Instructions to follow
Among the records below, find each line that includes the string "inflexión" and copy it.

Data for this exercise
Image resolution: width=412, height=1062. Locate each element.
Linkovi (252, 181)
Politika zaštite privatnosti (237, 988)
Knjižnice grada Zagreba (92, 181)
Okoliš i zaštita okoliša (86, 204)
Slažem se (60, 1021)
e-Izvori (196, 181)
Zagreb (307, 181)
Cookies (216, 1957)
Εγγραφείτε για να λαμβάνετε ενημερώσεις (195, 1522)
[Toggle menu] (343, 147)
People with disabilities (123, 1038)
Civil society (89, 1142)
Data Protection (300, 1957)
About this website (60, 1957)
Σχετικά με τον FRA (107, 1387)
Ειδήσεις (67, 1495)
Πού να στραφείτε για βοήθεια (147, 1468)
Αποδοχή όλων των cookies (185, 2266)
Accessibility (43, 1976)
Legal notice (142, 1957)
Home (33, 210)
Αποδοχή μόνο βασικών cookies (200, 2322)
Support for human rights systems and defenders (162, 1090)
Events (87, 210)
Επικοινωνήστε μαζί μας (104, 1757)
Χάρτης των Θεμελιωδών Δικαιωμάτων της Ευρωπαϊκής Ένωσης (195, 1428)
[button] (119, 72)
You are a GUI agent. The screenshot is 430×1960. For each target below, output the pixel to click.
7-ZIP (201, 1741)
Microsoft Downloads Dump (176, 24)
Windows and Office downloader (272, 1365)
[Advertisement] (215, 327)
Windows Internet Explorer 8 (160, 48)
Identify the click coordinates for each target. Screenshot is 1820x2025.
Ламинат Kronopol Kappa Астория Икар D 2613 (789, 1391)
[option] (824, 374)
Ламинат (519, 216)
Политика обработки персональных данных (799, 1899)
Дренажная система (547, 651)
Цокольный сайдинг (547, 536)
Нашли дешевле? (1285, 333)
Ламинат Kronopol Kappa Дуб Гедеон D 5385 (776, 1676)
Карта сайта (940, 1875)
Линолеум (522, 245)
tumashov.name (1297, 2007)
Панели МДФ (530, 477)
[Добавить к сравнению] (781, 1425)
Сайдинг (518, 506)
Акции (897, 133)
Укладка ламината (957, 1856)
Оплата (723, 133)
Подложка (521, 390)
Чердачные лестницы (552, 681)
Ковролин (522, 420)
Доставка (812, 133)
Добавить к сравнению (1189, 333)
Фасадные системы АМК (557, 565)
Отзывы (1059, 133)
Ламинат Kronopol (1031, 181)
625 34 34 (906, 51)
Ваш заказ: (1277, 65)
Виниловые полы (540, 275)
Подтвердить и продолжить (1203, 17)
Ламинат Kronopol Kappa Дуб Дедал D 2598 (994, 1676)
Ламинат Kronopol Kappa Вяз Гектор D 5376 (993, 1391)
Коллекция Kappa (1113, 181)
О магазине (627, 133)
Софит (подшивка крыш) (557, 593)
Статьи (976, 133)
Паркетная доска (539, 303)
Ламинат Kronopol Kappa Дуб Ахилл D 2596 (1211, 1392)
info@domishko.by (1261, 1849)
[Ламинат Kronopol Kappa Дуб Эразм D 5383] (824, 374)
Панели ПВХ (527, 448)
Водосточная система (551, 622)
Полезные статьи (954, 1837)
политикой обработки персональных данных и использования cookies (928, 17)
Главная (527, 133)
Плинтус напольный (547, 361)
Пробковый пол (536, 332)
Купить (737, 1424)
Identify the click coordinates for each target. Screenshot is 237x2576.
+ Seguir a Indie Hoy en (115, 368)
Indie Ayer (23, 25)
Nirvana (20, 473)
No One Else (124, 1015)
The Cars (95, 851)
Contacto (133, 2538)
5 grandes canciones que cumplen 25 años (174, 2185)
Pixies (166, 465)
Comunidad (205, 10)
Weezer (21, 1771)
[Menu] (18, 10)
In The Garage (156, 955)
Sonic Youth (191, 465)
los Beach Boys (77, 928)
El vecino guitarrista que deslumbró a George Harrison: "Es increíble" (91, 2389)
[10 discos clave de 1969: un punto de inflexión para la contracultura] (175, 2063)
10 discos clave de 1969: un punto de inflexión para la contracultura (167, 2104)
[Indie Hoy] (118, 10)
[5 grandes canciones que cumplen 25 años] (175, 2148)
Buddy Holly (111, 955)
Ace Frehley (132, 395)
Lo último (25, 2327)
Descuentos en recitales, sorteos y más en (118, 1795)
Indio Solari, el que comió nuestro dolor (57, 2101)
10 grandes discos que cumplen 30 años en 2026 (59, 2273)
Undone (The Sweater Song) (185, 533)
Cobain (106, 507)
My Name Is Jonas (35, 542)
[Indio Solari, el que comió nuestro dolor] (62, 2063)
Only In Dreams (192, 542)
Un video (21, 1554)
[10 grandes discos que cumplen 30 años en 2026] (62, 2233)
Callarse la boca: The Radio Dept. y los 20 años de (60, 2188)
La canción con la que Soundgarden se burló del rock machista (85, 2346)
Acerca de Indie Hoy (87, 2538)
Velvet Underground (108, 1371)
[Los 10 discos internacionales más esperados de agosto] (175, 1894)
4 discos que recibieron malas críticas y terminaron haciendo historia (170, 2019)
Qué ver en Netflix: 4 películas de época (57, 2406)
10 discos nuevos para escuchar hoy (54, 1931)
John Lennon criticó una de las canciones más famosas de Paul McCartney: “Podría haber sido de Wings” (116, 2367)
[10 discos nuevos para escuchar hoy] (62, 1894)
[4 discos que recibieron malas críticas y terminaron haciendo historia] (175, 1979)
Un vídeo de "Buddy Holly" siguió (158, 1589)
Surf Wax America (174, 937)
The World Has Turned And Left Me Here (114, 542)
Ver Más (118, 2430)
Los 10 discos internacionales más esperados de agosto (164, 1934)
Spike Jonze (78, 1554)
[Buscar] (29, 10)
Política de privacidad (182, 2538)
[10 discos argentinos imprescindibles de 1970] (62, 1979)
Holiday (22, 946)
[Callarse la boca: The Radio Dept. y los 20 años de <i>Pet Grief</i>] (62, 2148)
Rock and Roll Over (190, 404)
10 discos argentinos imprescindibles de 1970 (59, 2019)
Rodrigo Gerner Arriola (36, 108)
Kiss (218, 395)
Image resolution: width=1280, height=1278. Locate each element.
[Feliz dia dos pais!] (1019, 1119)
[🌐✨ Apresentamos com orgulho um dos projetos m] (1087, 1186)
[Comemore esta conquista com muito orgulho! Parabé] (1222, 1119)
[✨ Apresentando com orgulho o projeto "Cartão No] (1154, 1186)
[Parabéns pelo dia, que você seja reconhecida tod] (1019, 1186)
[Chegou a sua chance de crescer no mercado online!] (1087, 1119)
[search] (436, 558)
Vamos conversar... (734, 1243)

Exercise output
[10 discos clave de 1969: un punto de inflexión para la contracultura] (175, 2063)
10 discos clave de 1969: un punto de inflexión para la contracultura (167, 2104)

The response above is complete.